I wish to evaluate $$\int_0^\pi {\cos\theta\cos \left[\omega t-{\omega \over c}(a^2+r^2-2rb\cos \theta)^{1\over 2}\right]\over (a^2+r^2-2rb\cos \theta)^{1\over 2}}d\theta$$

for the case where $a\gg r$ and $b=a\sin \phi$, to first order in $1\over a$.

The answer is supposed to be $$\pi r^2\omega(\sin \phi)[\sin(\omega t-{\omega\over c}a)]\over 2a$$but I can't see how to get there...


There must be some Taylor expansion required.
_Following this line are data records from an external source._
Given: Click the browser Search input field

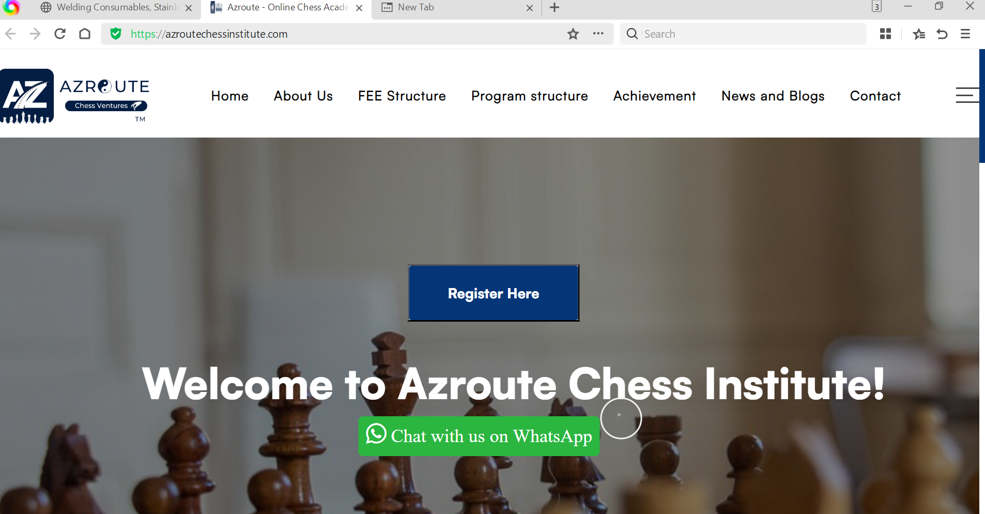Looking at the screenshot, I should [x=749, y=34].
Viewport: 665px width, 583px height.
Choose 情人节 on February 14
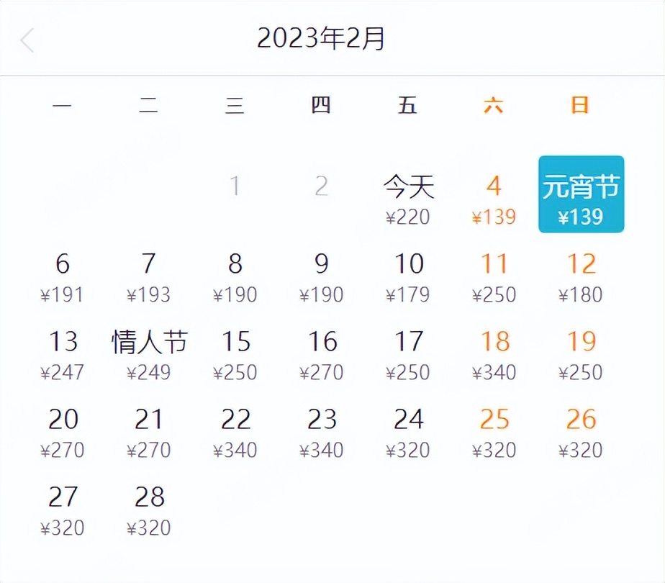coord(149,353)
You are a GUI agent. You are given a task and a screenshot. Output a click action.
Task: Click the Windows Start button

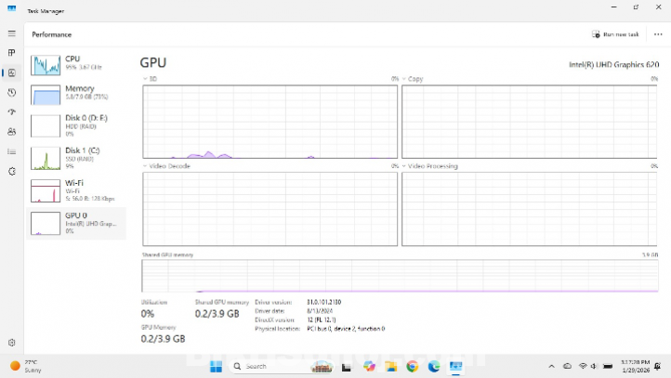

I suppose we could write $$(a^2+r^2-2rb\cos \theta)^{1\over 2}\approx a\left(1-{rb\over a^2}\cos\theta\right)$$

but when next?


Ok, if we ignore the given answer -- assuming it is wrong, what should I be getting?

For the argument of the $\cos \left[\omega t-{\omega \over c}(a^2+r^2-2rb\cos \theta)^{1\over 2}\right]$, suppose I Taylor expand $\cos$. It would go something like $$1-{1\over 2}\left[\omega t-{\omega \over c}(a^2+r^2-2rb\cos \theta)^{1\over 2}\right]^2+...$$ However, note that the higher order terms involve terms of $\left(1\over a\right)^n$, with values of $n$ of the non-negligible magnitude. So that can't be the way to do it?

Please help! Thanks.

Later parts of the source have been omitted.